Lines of data:
=======
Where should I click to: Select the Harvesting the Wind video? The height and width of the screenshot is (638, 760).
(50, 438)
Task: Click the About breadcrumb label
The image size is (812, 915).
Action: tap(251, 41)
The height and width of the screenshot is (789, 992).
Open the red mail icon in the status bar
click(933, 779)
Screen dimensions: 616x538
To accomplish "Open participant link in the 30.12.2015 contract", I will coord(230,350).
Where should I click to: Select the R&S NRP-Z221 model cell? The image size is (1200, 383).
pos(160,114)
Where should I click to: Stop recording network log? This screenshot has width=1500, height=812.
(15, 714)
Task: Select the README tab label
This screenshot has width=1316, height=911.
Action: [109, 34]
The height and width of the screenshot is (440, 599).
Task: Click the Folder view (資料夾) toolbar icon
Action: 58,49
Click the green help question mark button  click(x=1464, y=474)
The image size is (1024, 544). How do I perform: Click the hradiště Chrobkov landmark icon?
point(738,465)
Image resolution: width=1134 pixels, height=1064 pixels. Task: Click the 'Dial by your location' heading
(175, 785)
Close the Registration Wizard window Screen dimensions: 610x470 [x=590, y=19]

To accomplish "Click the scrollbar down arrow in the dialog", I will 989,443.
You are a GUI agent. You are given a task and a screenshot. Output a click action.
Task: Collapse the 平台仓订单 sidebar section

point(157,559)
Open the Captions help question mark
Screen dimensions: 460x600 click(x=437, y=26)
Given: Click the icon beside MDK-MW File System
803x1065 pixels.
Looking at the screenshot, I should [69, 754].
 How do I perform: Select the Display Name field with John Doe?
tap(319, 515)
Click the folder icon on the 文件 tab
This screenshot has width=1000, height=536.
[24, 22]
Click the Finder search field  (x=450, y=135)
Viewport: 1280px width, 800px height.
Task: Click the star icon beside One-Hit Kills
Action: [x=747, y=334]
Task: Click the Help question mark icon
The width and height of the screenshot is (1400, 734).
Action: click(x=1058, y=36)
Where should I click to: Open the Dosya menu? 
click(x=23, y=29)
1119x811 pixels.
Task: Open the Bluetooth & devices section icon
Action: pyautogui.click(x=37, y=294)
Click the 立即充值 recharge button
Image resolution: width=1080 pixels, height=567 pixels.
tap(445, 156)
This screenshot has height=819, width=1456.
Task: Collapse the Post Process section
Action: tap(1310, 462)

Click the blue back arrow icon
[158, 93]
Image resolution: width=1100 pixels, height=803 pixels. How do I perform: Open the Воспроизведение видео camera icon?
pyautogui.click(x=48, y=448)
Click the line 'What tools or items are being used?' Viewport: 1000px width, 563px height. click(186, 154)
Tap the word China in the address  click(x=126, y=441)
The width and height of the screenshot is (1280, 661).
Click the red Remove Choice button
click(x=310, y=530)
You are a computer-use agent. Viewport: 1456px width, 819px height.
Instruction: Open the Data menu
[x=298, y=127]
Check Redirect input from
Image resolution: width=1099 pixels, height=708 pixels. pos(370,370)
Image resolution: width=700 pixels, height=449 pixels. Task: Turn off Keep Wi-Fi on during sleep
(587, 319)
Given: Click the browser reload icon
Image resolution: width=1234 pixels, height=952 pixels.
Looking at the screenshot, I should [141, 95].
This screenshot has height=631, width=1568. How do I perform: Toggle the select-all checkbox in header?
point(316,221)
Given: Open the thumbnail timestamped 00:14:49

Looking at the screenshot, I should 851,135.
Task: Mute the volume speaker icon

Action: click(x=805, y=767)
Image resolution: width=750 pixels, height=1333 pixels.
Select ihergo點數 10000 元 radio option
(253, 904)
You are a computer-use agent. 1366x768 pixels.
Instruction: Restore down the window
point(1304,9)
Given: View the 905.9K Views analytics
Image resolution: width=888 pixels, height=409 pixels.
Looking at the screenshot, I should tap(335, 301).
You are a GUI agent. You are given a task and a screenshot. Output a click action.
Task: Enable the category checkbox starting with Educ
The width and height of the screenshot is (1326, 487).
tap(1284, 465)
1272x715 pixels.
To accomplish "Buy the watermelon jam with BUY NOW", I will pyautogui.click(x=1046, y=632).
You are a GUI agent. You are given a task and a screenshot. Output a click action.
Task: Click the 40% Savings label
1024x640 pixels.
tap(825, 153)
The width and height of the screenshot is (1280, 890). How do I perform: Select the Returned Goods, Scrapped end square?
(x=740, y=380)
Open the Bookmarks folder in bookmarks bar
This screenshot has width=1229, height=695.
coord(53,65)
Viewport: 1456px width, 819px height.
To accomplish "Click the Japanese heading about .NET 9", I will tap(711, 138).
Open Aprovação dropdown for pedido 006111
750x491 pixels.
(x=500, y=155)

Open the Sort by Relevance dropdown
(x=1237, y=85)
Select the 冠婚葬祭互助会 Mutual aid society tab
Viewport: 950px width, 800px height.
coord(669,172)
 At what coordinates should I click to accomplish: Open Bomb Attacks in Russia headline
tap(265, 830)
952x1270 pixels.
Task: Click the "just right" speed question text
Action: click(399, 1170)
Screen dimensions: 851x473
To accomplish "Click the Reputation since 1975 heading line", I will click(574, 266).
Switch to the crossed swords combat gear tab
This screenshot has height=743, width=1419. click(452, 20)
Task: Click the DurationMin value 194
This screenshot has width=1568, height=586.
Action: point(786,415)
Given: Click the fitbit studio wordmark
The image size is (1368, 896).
=======
TASK OBJECTIVE: Substitute "apricot jam" for "watermelon jam" in the rows, starting with the line containing "Given: View the 905.9K Views analytics" and continuing through the line containing "will pyautogui.click(x=1046, y=632).", and give only those rows back with nothing else changed.

SOLUTION BELOW:
Given: View the 905.9K Views analytics
Image resolution: width=888 pixels, height=409 pixels.
Looking at the screenshot, I should tap(335, 301).
You are a GUI agent. You are given a task and a screenshot. Output a click action.
Task: Enable the category checkbox starting with Educ
The width and height of the screenshot is (1326, 487).
tap(1284, 465)
1272x715 pixels.
To accomplish "Buy the apricot jam with BUY NOW", I will pyautogui.click(x=1046, y=632).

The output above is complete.